Para tener elementos de juicio sobre la magnitud de este desastre, consideremos que la Clasificación Internacional de Enfermedades contiene un código para registrar las muertes por ``tormenta cataclísmica e inundación causada por tormenta'', lo cual incluye ciclón, huracán e inundación. Según los datos oficiales, entre 1990 y 1995 hubo en todo el país un total acumulado de 147 muertes por esta causa. Aun si aceptamos la cifra más conservadora -es decir, las muertes certificadas por el servicio médico forense, sin contar a los desaparecidos, la mayoría de los cuales seguramente habrá perecido-, resulta claro que el número de muertos por Paulina es excesivo pues, a pesar de concentrarse en dos estados y en un solo evento, rebasa con mucho el total nacional de seis años. Estamos, pues, ante una verdadera epidemia de lesiones fatales. Habrá que responder con energía y oportunidad para evitar que a ella se sumen otras epidemias por las deplorables condiciones en que han quedado los damnificados.

Estas muertes en exceso hacen eco de las palabras que Rudolf Virchow escribió en 1848: ``Las epidemias representan grandes advertencias, en las cuales los estadistas pueden darse cuenta de que ha sucedido una perturbación en el desarrollo de su pueblo, perturbación que ni siquiera una política despreocupada puede desatender por mucho tiempo''.

Como en tantos otros aspectos de nuestro desarrollo, el huracán vuelve a revelar una situación en que el país se queda muy atrás de lo que cabría esperar, dados sus recursos.
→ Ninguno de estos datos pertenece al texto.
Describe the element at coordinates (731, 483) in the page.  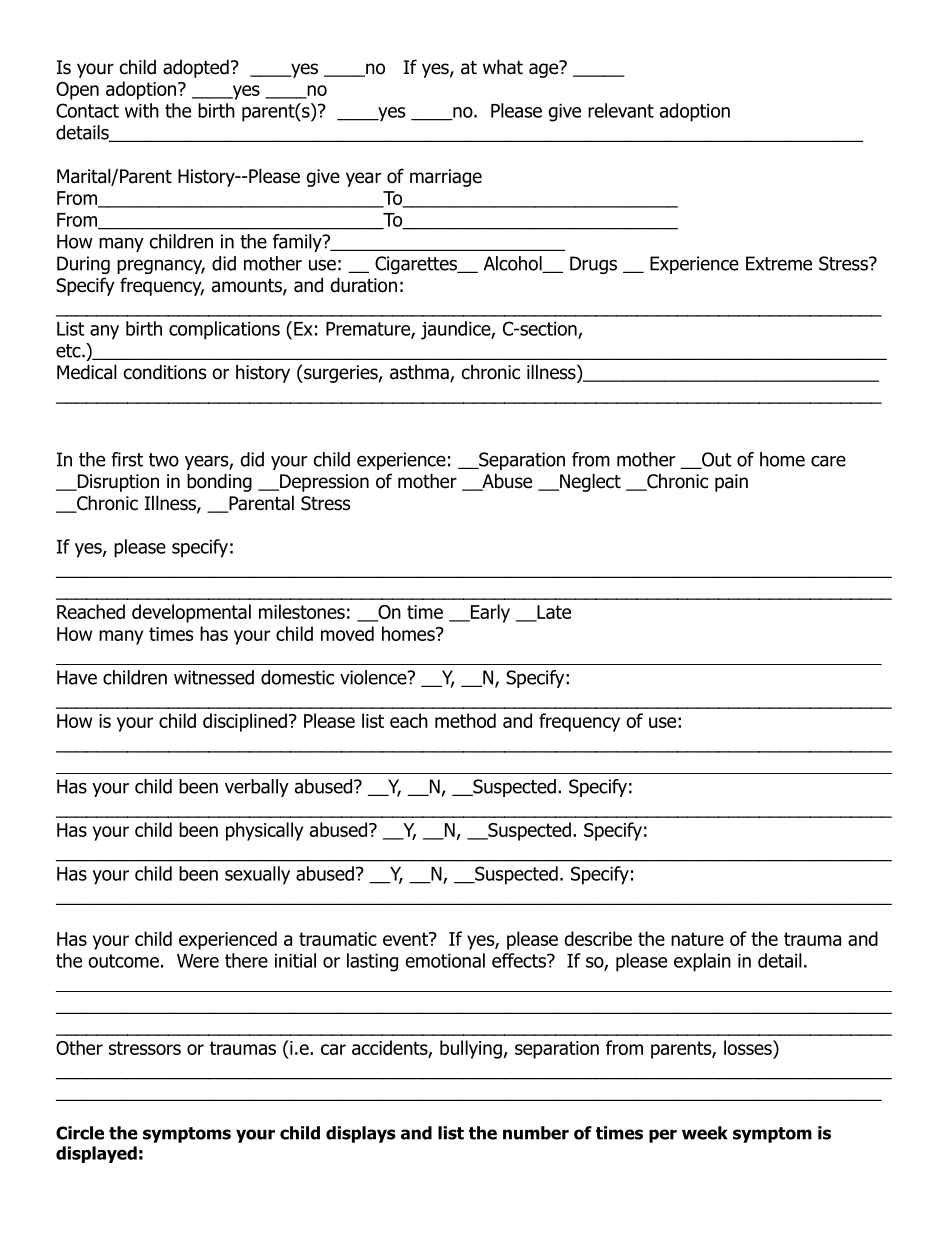
I see `pain` at that location.
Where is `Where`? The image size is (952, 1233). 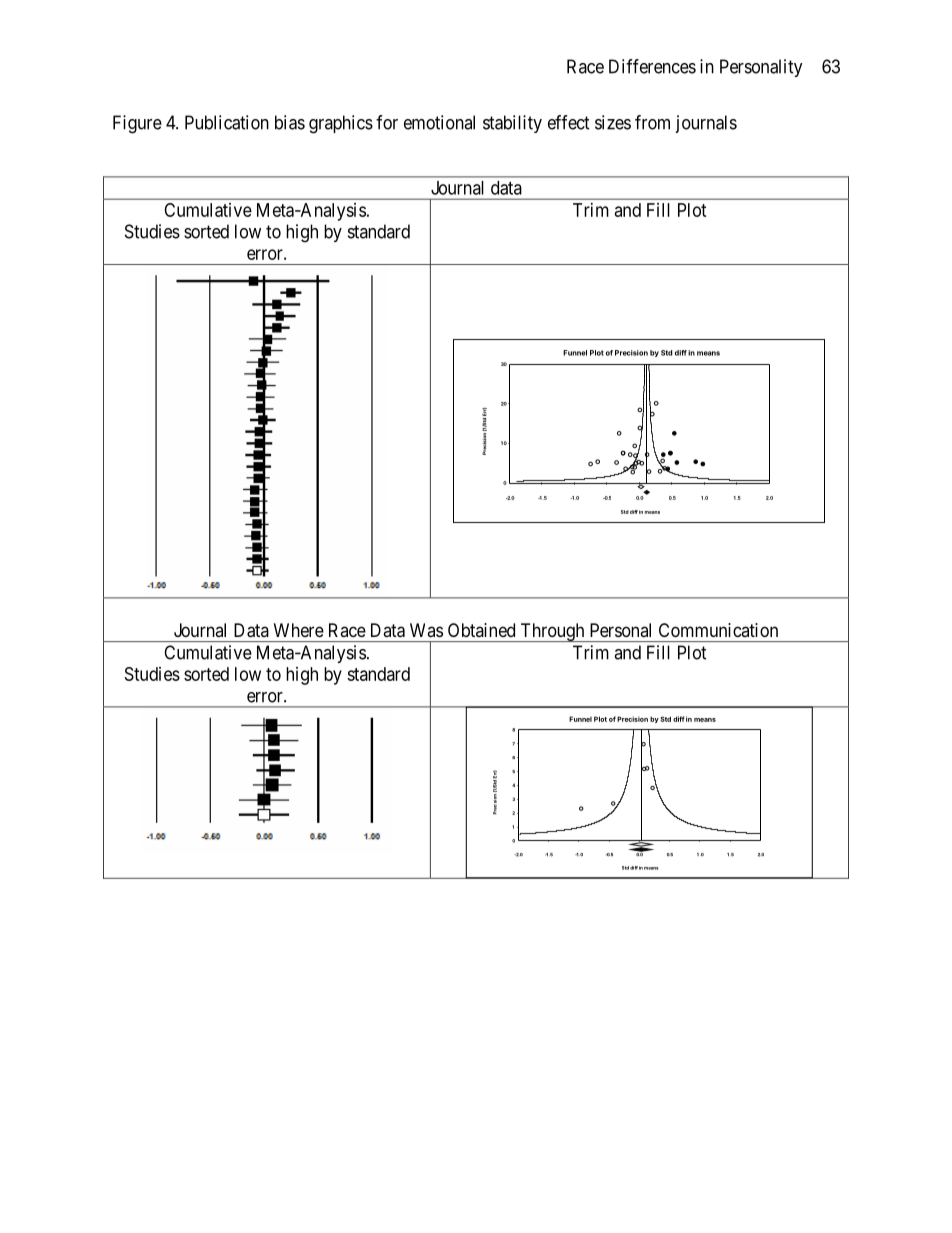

Las imágenes de las masas de damnificados con los brazos en alto, en una mezcla de súplica y desesperación, corresponden más a un país en pobreza extrema que a uno de ingresos medios altos, como se nos clasifica con base en nuestro PIB per cápita. Los muertos por el huracán delatan, una vez más, esa dolorosa brecha entre lo que deberíamos alcanzar y lo que de hecho logramos.

En irónico contraste con nuestros intentos de inserción en los círculos económicos del mundo desarrollado, la epidemia representada por el desastre del huracán viene a ser el testimonio concentrado de nuestra crónica endemia de subdesarrollo.